▶ [Task]: Convert every line of the records below into a JSON list of strings, with one string per line and blank lines omitted.
## begin Information given
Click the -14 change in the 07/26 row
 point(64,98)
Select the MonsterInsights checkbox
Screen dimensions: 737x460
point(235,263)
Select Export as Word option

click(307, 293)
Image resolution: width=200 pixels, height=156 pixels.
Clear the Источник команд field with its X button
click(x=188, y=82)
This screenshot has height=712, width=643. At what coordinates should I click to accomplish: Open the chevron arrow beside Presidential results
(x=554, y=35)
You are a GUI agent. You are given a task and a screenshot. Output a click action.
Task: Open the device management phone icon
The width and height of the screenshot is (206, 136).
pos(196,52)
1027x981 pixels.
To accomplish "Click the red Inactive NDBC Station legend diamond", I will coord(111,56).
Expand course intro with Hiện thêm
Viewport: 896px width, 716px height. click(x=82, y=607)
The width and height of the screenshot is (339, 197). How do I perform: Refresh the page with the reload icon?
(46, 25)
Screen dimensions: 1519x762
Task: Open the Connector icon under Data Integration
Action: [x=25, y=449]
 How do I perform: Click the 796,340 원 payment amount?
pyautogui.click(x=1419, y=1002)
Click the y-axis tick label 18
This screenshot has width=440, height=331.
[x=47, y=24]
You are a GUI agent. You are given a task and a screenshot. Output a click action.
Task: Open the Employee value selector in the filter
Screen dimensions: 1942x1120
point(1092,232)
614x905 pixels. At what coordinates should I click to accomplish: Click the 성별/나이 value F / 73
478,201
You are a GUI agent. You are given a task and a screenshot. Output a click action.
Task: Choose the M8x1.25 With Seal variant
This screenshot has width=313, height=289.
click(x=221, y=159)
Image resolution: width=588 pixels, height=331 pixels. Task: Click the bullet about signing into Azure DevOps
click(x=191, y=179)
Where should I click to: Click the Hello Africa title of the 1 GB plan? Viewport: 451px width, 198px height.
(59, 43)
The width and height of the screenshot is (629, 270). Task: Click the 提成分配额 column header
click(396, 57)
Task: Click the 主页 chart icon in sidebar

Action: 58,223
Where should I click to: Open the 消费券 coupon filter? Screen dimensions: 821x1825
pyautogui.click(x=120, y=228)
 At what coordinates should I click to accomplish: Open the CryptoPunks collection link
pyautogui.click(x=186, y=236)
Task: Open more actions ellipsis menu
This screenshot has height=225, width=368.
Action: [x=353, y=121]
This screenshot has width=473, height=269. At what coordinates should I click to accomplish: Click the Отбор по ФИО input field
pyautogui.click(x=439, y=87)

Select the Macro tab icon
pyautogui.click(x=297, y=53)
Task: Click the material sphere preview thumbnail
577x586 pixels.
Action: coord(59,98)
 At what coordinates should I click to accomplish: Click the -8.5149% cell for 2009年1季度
## end Information given
▶ [Final result]:
[
  "Click the -14 change in the 07/26 row",
  " point(64,98)",
  "Select the MonsterInsights checkbox",
  "Screen dimensions: 737x460",
  "point(235,263)",
  "Select Export as Word option",
  "click(307, 293)",
  "Image resolution: width=200 pixels, height=156 pixels.",
  "Clear the Источник команд field with its X button",
  "click(x=188, y=82)",
  "This screenshot has height=712, width=643. At what coordinates should I click to accomplish: Open the chevron arrow beside Presidential results",
  "(x=554, y=35)",
  "You are a GUI agent. You are given a task and a screenshot. Output a click action.",
  "Task: Open the device management phone icon",
  "The width and height of the screenshot is (206, 136).",
  "pos(196,52)",
  "1027x981 pixels.",
  "To accomplish \"Click the red Inactive NDBC Station legend diamond\", I will coord(111,56).",
  "Expand course intro with Hiện thêm",
  "Viewport: 896px width, 716px height. click(x=82, y=607)",
  "The width and height of the screenshot is (339, 197). How do I perform: Refresh the page with the reload icon?",
  "(46, 25)",
  "Screen dimensions: 1519x762",
  "Task: Open the Connector icon under Data Integration",
  "Action: [x=25, y=449]",
  " How do I perform: Click the 796,340 원 payment amount?",
  "pyautogui.click(x=1419, y=1002)",
  "Click the y-axis tick label 18",
  "This screenshot has width=440, height=331.",
  "[x=47, y=24]",
  "You are a GUI agent. You are given a task and a screenshot. Output a click action.",
  "Task: Open the Employee value selector in the filter",
  "Screen dimensions: 1942x1120",
  "point(1092,232)",
  "614x905 pixels. At what coordinates should I click to accomplish: Click the 성별/나이 value F / 73",
  "478,201",
  "You are a GUI agent. You are given a task and a screenshot. Output a click action.",
  "Task: Choose the M8x1.25 With Seal variant",
  "This screenshot has width=313, height=289.",
  "click(x=221, y=159)",
  "Image resolution: width=588 pixels, height=331 pixels. Task: Click the bullet about signing into Azure DevOps",
  "click(x=191, y=179)",
  "Where should I click to: Click the Hello Africa title of the 1 GB plan? Viewport: 451px width, 198px height.",
  "(59, 43)",
  "The width and height of the screenshot is (629, 270). Task: Click the 提成分配额 column header",
  "click(396, 57)",
  "Task: Click the 主页 chart icon in sidebar",
  "Action: 58,223",
  "Where should I click to: Open the 消费券 coupon filter? Screen dimensions: 821x1825",
  "pyautogui.click(x=120, y=228)",
  " At what coordinates should I click to accomplish: Open the CryptoPunks collection link",
  "pyautogui.click(x=186, y=236)",
  "Task: Open more actions ellipsis menu",
  "This screenshot has height=225, width=368.",
  "Action: [x=353, y=121]",
  "This screenshot has width=473, height=269. At what coordinates should I click to accomplish: Click the Отбор по ФИО input field",
  "pyautogui.click(x=439, y=87)",
  "Select the Macro tab icon",
  "pyautogui.click(x=297, y=53)",
  "Task: Click the material sphere preview thumbnail",
  "577x586 pixels.",
  "Action: coord(59,98)",
  " At what coordinates should I click to accomplish: Click the -8.5149% cell for 2009年1季度"
]